Member of an upper-middle-class family, Waters grew up in Lutherville, a suburb of Baltimore. It was there that he met his childhood friend Glen Milstead, who would become the muse of his best-known films, Divine.
At the age of 16, his grandmother gave him a gift that changed his life: a Super 8 camera. And from there he discovered his vocation: he wanted to tell stories with that camera, but stories that were far from conventional. To continue her training, she moved to New York, studying at New York University. She was not what she expected and she was not long back in Baltimore.
AN UNDERGROUND ICON
In his hometown, Waters began shooting his films with a group of people from the Baltimore underground scene, the group known as the Dreamlanders, whose most recognizable figure is Divine. His films stray from convention, are oblivious to decorum and present a script and characters full of excess and scandals.
The unclassifiable Pink Flamingos (1972) is today a cult work, idolized by many, hated by many others. Some explicit acts present in the tape continue to generate controversy about the limits of creation. Together with Female Trouble and Desperate Living they are part of the so-called trash trilogy.
Trash cinema is precisely the usual denomination with which Waters' cinema has been called, although he has confessed that he considers this term already too hackneyed.

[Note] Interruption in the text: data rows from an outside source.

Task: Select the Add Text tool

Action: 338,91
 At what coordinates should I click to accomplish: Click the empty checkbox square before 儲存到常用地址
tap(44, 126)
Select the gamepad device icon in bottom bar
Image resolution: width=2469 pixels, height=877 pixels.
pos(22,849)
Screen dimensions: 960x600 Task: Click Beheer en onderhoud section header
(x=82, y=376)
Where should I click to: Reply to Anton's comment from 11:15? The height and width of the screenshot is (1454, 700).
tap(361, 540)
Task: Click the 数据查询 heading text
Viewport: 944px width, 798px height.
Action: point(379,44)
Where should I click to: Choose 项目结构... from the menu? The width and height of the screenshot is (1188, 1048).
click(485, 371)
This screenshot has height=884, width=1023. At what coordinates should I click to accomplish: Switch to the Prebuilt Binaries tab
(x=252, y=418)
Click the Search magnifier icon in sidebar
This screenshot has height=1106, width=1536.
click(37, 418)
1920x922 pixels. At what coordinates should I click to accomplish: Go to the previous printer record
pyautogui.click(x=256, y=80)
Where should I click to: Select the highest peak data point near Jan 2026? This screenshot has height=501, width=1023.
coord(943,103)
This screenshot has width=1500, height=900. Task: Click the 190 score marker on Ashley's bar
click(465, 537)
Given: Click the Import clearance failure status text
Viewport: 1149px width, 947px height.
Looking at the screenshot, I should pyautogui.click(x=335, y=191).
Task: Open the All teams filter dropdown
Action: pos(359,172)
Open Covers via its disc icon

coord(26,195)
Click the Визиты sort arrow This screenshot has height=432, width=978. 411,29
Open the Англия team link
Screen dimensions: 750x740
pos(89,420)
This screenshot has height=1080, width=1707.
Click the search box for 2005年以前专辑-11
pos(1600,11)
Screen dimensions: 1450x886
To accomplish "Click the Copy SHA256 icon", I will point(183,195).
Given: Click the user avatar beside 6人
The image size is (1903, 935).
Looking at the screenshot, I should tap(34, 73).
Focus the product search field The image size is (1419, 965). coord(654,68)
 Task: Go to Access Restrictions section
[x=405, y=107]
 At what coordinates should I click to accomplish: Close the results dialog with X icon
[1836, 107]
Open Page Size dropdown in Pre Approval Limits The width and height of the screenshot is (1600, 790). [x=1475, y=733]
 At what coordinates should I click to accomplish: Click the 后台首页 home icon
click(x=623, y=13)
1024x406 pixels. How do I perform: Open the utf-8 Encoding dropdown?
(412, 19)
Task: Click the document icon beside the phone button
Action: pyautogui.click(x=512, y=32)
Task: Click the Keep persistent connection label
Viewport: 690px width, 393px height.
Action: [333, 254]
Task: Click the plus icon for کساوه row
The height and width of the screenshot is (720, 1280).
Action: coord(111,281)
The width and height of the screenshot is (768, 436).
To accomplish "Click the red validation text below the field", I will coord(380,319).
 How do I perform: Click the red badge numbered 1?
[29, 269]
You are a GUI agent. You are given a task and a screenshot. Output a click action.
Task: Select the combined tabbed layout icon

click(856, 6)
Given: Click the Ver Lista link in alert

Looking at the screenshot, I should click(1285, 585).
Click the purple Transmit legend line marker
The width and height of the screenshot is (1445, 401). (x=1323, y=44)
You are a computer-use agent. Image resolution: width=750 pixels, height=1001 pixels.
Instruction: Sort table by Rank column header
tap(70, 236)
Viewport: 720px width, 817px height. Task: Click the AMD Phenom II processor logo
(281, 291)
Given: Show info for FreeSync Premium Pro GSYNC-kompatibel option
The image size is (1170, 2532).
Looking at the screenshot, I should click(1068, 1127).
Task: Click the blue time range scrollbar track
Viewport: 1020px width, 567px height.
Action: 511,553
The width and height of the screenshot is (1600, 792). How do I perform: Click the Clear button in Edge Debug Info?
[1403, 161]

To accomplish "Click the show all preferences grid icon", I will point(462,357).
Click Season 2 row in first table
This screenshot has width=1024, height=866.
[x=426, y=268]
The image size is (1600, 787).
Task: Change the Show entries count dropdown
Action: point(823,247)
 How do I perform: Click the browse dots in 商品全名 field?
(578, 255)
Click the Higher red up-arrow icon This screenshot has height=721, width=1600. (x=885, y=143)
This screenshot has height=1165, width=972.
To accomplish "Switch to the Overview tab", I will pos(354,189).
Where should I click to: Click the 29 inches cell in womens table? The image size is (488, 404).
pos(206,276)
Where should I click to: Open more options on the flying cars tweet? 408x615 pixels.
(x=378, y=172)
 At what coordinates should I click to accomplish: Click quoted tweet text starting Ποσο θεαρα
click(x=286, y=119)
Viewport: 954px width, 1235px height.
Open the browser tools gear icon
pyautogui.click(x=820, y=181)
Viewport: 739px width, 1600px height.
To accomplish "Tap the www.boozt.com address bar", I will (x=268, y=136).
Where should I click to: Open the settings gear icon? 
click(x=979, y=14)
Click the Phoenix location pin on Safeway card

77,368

Unexpectedly, his cinema went from being attacked as rude and irreverent to beginning to attract the attention of the industry, to being accepted as a groundbreaking figure, irreverent, but accepted, after all.
Little by little there is an improvement in the production of his works and he begins to interest a wider audience in films such as Hairspry, Crybaby, Mom's lovers or Cecil B. Demented. In them she works with great stars of the time such as Johnny Depp, Kathleen Turner or Melanie Griffith. His last film, Los sexoaddictos, dates from 2004.
A TOTAL ARTIST
John Waters' creativity is not limited to directing. Actor, writer, photographer and teacher, Waters moves like a fish in water through pop culture and underground culture, even becoming a character on The Simpsons.
In addition, he has positioned himself as an activist in favor of equality, receiving the Stephen F. Kolzak Award in 2004 for his commitment in the fight against homophobia.
In 2019, the Locarno Film Festival awarded him the Leopard of Honor in recognition of his entire film career.